Lumberton lies in what is called the Carolina Border Belt — a tobacco-growing region that straddles the North-South Carolina line, defined more by warehouse networks and auction markets than by any geographic feature. Tobacco shaped the city's twentieth-century economy until the federal buyout program ended large-scale Carolina tobacco growing in 2004. Textile mills shaped it until NAFTA shaped them out of business. What is left is a downtown of brick buildings, several of them listed on the National Register of Historic Places — the Carolina Theatre, the Planters Building, the Robeson County Agricultural Building, the Alfred Rowland House. Some are restored. Some are not.
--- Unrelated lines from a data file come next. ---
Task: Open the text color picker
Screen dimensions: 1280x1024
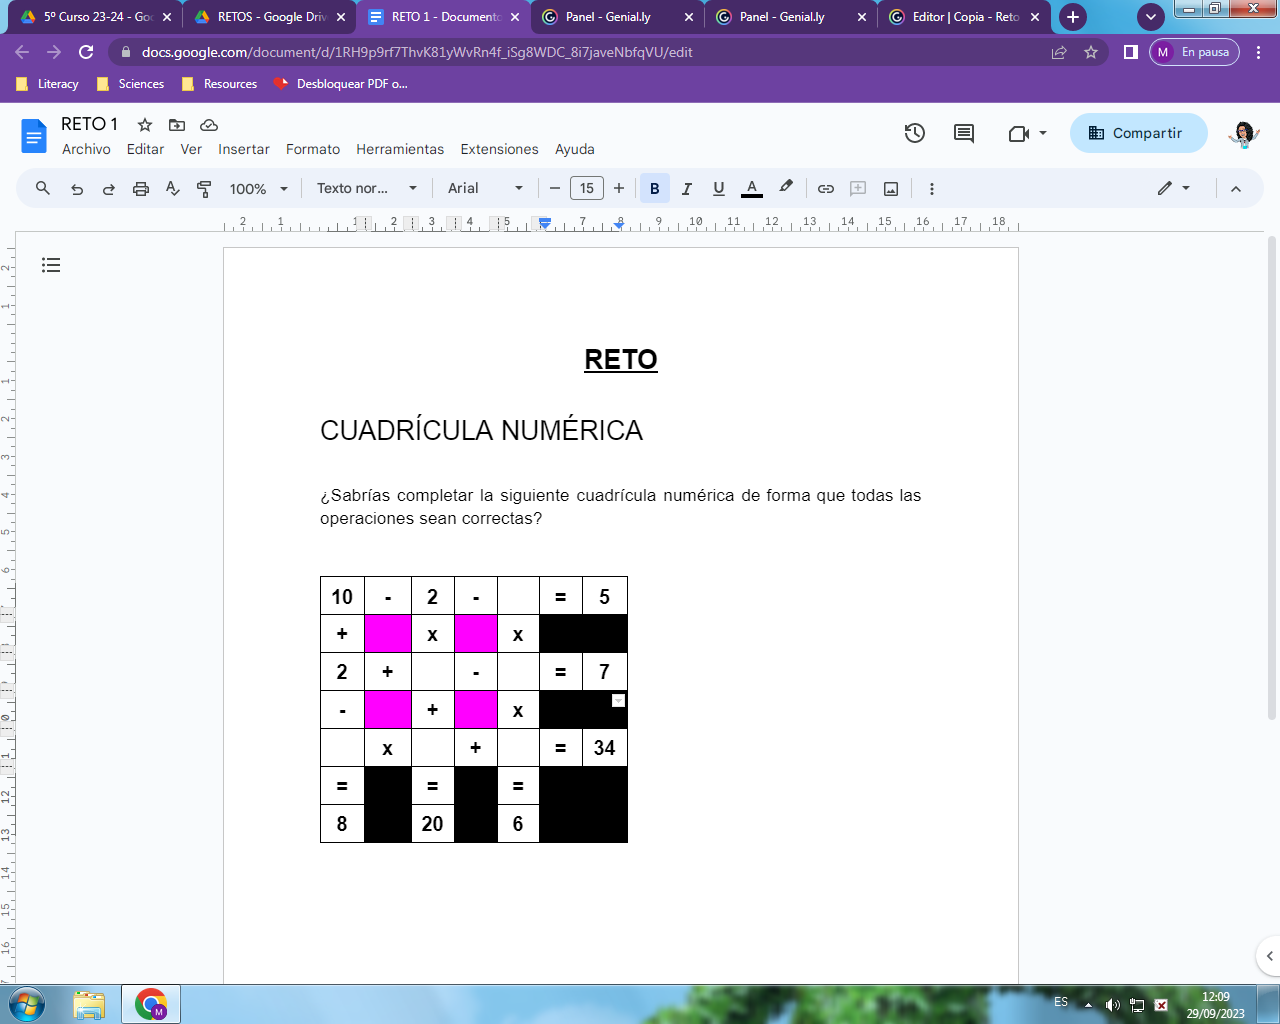Action: [751, 188]
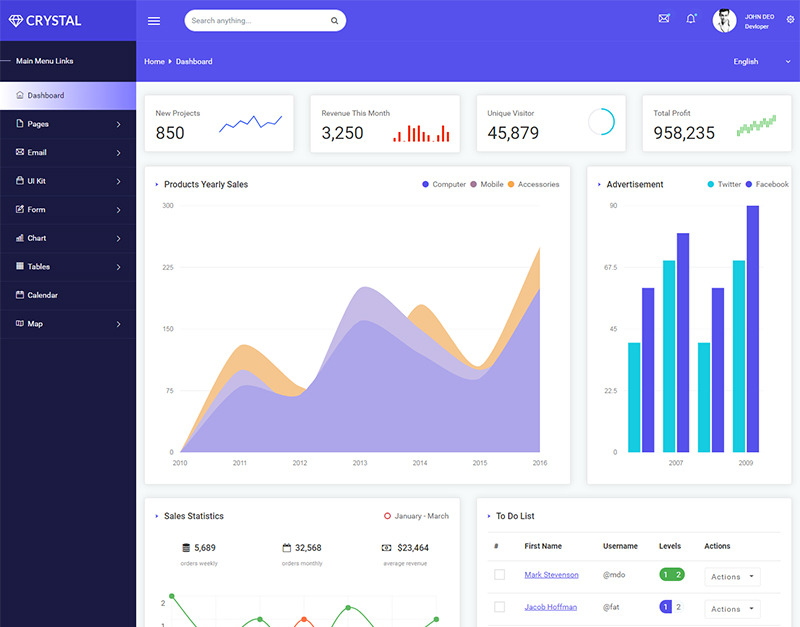Image resolution: width=800 pixels, height=627 pixels.
Task: Select Dashboard in the sidebar
Action: (x=68, y=95)
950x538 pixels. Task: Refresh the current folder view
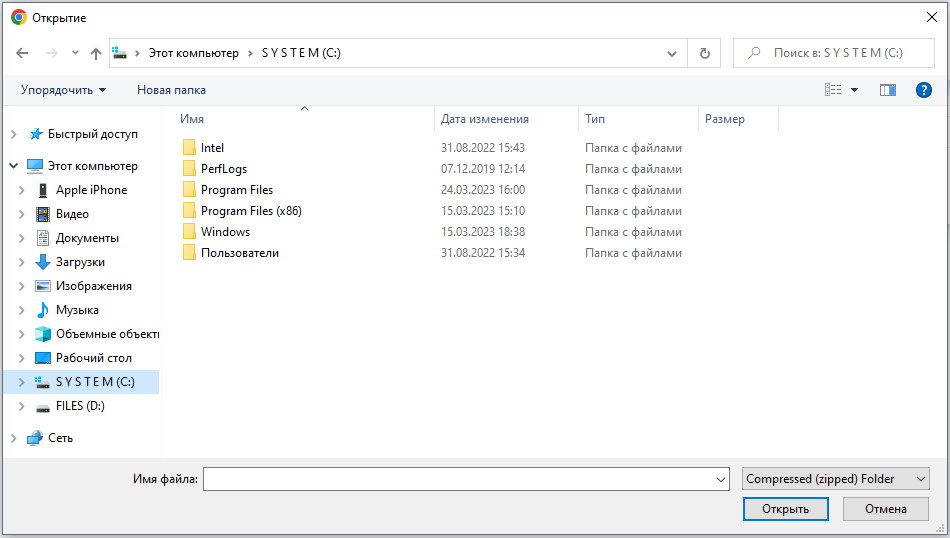(704, 53)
A Border Belt newsroom called the BorderBelt Independent now covers the region's rural and economic stories with a depth most regional papers no longer have.

The People

Of the 19,025 people the 2020 census counted in Lumberton, 39 percent were white, 37 percent were Black, 13 percent were Native American (primarily Lumbee), and seven percent were Hispanic. Lumberton has produced a remarkable list of people: civil-rights attorney Benjamin Crump, who has represented the families of Trayvon Martin, George Floyd, and Breonna Taylor; Afeni Shakur, Black Panther Party member and mother of Tupac Shakur; Angus Wilton McLean, the 56th Governor of North Carolina; gymnast Ashton Locklear, a Lumbee Olympian; multiple NFL players; the actor Penny Fuller; the wrestling 'Tatanka' Chris Chavis. The reputation Lumberton earns from the outside — for the hurricanes, the poverty, the news stories — is one thing. The reputation it earns from the people who leave and come back is another. They tend to come back.

From the Air

Lumberton sits at 34.62°N, 79.01°W in Robeson County, North Carolina, at the crossing of Interstates 95 and 74, on the Lumber River. Field elevation: about 130 feet MSL. Nearest airport: Lumberton Municipal (KLBT) just south of town. Other regional fields: Laurinburg-Maxton (KMEB) 25 miles west, Fayetteville Regional (KFAY) 35 miles north. From altitude, look for the meandering blackwater Lumber River cutting east-southeast through the city, the I-95/I-74 cloverleaf interchange southwest of downtown, and the distinctive grid of the original 1787 town centered near the courthouse, with newer growth along the highway corridors. Hurricane flooding has reshaped neighborhoods on the south and west sides — abandoned blocks visible in clear weather.